Lowering blood pressure (BP) in patients with high blood pressure reduces cardiovascular risk. Studies support health benefits when BP goals are achieved earlier in the course of treatment. Many patients require combination therapy to achieve BP goals; initial use of combination therapy may improve earlier BP goal attainment. This analysis reports the results of a search of the Boehringer Ingelheim clinical trial database for randomized, double-blind studies of telmisartan/hydrochlorothiazide (T/H) combination therapy compared with blood pressure monotherapies. Nine studies were identified. This report examined six separate analyses of these nine studies (three analyses of individual trials; three analyses for which two trials each were pooled).
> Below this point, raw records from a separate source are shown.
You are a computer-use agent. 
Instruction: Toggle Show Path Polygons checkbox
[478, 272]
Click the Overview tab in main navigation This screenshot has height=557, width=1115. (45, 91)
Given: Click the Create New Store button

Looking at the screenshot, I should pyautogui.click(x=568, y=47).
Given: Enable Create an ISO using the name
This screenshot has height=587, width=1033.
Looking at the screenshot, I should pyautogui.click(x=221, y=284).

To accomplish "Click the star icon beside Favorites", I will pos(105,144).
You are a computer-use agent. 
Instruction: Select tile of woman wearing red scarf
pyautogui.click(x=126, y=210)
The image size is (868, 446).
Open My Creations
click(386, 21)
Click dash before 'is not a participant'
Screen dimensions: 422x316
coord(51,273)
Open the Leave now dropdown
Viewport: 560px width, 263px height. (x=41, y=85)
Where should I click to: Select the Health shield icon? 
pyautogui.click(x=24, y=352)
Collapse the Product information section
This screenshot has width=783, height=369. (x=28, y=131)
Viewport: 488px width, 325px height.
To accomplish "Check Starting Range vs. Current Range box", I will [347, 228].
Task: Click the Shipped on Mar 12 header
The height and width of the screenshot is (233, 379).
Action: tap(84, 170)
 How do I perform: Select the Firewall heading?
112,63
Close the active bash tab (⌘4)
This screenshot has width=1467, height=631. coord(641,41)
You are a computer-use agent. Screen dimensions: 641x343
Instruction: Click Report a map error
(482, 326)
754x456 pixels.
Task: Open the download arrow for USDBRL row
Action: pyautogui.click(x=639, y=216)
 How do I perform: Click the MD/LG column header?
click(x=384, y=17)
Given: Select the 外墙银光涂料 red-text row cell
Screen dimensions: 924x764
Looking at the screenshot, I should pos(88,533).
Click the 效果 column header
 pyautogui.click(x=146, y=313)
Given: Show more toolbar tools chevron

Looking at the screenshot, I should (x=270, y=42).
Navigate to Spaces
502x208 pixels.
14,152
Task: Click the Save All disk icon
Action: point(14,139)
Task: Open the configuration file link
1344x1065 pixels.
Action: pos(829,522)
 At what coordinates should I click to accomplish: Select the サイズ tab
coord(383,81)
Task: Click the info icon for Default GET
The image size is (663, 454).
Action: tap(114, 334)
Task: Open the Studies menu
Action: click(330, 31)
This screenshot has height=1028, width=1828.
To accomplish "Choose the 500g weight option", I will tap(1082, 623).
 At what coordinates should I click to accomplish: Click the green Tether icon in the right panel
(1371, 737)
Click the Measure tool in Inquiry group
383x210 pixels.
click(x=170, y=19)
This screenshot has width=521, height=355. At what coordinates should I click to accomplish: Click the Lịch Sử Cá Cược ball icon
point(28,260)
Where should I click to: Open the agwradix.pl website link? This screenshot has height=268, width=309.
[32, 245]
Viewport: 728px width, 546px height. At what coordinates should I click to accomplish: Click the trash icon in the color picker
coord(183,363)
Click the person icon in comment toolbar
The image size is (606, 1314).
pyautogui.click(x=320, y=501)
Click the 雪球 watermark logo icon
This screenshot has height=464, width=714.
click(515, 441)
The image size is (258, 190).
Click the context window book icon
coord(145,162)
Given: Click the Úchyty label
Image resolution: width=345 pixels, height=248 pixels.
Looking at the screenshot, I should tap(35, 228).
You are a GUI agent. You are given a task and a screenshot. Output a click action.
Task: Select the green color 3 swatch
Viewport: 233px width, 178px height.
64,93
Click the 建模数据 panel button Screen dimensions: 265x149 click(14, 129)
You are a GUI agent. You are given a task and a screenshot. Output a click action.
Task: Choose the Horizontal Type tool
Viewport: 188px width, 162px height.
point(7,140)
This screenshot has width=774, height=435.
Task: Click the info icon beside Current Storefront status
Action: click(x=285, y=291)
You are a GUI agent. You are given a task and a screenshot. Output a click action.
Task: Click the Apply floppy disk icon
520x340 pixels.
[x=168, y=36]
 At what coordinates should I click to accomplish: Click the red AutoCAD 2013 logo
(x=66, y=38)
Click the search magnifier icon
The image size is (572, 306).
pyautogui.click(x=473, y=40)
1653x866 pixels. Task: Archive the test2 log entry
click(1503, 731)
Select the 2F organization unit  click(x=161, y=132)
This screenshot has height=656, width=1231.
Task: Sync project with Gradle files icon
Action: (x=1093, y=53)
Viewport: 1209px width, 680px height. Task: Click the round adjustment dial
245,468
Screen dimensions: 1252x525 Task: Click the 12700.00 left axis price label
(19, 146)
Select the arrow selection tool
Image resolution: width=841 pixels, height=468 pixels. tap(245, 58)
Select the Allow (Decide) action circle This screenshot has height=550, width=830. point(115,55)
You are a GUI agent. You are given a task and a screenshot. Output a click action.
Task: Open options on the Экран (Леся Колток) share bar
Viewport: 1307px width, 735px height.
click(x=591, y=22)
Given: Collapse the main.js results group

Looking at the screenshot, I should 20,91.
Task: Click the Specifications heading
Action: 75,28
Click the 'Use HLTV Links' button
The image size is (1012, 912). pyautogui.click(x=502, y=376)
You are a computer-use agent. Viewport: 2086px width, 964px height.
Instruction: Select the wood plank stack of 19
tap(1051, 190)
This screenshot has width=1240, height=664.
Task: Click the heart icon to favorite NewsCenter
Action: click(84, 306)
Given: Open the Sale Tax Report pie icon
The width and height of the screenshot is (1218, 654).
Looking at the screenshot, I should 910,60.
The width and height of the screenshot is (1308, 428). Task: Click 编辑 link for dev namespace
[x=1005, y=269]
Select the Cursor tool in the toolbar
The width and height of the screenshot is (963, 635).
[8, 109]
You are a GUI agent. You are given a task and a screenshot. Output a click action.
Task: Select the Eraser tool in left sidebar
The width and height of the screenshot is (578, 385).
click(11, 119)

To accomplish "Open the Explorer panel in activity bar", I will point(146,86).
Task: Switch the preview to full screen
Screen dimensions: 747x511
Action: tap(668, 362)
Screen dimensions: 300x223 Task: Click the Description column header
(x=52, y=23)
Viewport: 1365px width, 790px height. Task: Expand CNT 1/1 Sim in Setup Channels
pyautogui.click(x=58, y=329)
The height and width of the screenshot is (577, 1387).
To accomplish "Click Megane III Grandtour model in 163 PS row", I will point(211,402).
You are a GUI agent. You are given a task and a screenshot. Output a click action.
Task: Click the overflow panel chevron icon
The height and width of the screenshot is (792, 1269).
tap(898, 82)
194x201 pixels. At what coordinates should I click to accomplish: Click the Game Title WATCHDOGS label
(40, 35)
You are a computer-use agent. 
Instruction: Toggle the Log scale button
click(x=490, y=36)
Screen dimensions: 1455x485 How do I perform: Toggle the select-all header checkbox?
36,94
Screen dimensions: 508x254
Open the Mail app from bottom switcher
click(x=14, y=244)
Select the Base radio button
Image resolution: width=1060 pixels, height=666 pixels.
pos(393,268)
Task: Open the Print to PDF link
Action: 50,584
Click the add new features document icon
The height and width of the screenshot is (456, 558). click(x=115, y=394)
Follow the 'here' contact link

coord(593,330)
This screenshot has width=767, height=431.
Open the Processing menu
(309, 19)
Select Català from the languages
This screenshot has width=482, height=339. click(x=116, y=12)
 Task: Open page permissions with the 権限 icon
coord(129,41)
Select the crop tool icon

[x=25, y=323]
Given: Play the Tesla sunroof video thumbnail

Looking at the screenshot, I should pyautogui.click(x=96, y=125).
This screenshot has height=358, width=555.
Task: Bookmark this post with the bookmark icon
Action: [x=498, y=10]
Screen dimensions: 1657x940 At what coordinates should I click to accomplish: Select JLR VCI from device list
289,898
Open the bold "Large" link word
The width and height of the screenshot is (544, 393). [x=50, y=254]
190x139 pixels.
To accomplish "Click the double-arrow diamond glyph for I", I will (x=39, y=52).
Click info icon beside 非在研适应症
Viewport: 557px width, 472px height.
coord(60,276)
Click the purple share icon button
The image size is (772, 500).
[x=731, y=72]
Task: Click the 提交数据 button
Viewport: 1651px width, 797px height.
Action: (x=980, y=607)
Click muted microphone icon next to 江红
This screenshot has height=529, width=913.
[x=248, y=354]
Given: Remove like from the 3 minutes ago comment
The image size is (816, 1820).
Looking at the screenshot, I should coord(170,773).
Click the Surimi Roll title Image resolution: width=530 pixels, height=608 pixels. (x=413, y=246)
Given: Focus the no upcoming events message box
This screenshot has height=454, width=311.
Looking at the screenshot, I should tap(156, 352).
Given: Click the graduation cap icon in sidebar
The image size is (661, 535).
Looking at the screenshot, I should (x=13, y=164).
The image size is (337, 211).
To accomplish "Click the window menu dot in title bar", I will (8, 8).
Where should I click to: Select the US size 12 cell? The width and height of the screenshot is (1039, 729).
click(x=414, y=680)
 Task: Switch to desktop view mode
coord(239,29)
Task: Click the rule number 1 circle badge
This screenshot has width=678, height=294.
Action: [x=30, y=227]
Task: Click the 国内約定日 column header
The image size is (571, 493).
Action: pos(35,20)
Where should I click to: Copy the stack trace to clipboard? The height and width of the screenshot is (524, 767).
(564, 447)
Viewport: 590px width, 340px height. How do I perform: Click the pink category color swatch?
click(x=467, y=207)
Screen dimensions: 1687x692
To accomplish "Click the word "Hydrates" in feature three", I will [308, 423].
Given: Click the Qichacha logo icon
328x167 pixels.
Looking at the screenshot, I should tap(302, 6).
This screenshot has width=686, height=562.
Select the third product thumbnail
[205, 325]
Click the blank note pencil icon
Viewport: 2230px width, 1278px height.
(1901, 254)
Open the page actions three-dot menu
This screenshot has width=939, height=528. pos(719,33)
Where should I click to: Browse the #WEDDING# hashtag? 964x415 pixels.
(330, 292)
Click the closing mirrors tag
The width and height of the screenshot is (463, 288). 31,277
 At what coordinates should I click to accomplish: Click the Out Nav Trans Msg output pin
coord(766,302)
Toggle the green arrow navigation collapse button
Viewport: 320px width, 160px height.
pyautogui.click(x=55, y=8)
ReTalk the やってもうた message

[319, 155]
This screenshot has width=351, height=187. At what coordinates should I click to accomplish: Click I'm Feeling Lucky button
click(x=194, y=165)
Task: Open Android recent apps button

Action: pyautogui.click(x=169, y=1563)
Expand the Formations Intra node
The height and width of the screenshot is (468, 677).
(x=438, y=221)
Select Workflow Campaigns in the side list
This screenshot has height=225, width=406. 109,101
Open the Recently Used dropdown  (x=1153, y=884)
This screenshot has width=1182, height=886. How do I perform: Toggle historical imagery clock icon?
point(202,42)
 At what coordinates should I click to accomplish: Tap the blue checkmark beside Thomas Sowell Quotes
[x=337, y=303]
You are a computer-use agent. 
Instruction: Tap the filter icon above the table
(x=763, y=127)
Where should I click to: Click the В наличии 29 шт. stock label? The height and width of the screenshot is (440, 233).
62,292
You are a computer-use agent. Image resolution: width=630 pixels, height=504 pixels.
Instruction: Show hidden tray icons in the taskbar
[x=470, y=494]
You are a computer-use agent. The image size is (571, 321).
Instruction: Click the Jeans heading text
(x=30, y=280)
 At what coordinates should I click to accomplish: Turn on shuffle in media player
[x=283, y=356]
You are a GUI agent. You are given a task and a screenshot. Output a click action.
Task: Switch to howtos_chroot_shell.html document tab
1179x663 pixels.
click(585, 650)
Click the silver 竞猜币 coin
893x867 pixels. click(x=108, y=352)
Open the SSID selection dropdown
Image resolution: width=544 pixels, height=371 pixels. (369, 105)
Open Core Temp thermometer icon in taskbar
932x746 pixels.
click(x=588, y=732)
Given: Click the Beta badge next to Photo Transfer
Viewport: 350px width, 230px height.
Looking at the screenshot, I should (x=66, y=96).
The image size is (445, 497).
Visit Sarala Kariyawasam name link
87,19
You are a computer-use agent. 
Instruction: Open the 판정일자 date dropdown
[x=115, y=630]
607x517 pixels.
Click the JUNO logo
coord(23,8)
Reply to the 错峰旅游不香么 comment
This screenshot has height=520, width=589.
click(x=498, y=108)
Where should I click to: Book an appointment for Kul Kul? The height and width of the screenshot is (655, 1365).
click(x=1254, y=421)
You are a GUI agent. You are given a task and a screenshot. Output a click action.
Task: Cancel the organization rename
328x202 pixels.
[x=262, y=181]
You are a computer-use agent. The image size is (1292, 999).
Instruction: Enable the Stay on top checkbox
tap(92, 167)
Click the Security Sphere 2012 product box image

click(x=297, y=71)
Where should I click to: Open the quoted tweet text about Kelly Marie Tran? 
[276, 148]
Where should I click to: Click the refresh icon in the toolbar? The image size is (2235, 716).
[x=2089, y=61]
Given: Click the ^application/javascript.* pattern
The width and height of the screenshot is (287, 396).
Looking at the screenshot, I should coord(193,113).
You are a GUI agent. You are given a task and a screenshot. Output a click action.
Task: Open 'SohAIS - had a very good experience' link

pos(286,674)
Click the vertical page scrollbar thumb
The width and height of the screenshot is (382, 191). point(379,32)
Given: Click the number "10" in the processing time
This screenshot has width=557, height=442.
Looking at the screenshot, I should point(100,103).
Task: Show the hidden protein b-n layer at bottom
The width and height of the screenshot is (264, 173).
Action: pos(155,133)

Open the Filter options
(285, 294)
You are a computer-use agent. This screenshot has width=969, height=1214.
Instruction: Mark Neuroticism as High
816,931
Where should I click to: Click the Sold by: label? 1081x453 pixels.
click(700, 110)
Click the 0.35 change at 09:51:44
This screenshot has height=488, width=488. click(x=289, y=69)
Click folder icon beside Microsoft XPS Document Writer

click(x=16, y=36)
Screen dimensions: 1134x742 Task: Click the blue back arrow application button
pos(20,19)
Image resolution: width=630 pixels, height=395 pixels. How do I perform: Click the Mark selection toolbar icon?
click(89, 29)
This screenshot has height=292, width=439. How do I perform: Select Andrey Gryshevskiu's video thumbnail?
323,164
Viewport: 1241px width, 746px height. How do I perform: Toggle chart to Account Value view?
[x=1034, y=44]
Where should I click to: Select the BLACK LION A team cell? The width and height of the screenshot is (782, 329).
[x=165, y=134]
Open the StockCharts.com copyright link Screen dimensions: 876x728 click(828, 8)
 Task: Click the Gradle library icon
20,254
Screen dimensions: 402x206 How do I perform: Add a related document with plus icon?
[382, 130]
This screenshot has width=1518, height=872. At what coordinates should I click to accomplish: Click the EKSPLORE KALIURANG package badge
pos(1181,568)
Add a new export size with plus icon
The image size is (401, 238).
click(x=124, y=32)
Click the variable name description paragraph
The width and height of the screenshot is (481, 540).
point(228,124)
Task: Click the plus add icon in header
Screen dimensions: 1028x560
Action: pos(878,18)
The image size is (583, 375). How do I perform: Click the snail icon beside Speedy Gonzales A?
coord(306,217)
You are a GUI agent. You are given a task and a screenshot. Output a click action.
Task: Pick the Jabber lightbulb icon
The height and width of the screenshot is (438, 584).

The focus of this report is the BP effects of combination T/H therapy compared with respective monotherapies at the earliest available time points (Weeks 1, 2, 3 and/or 4). These analyses included a total of 5,358 patients. During these earlier time periods, combination T/H reduced systolic BP (SBP) and diastolic BP (DBP) significantly more than placebo or respective monotherapies in most treatment comparisons for patients initiated on monotherapy. Combination T/H also allowed significantly more patients to achieve BP (<140/90 mmHg), SBP (<140 mmHg), and DBP (<90 mmHg) goal attainment rates compared with placebo (p < 0.0002), and numerically higher compared with T or H monotherapy. In patients uncontrolled by monotherapy, combination T/H significantly reduced SBP/DBP more than monotherapy (p < 0.0001). Similarly, BP, SBP and DBP goal attainment rates were significantly higher with combination T/H therapy (p < 0.0022). Reported adverse events with T/H therapy were generally similar to monotherapy, and placebo. In summary, the six separate analyses of nine different trials demonstrated that T/H significantly lowered BP as early as 1-4 weeks after initiation of therapy, with greater BP lowering, and greater BP goal attainment than with monotherapies or placebo.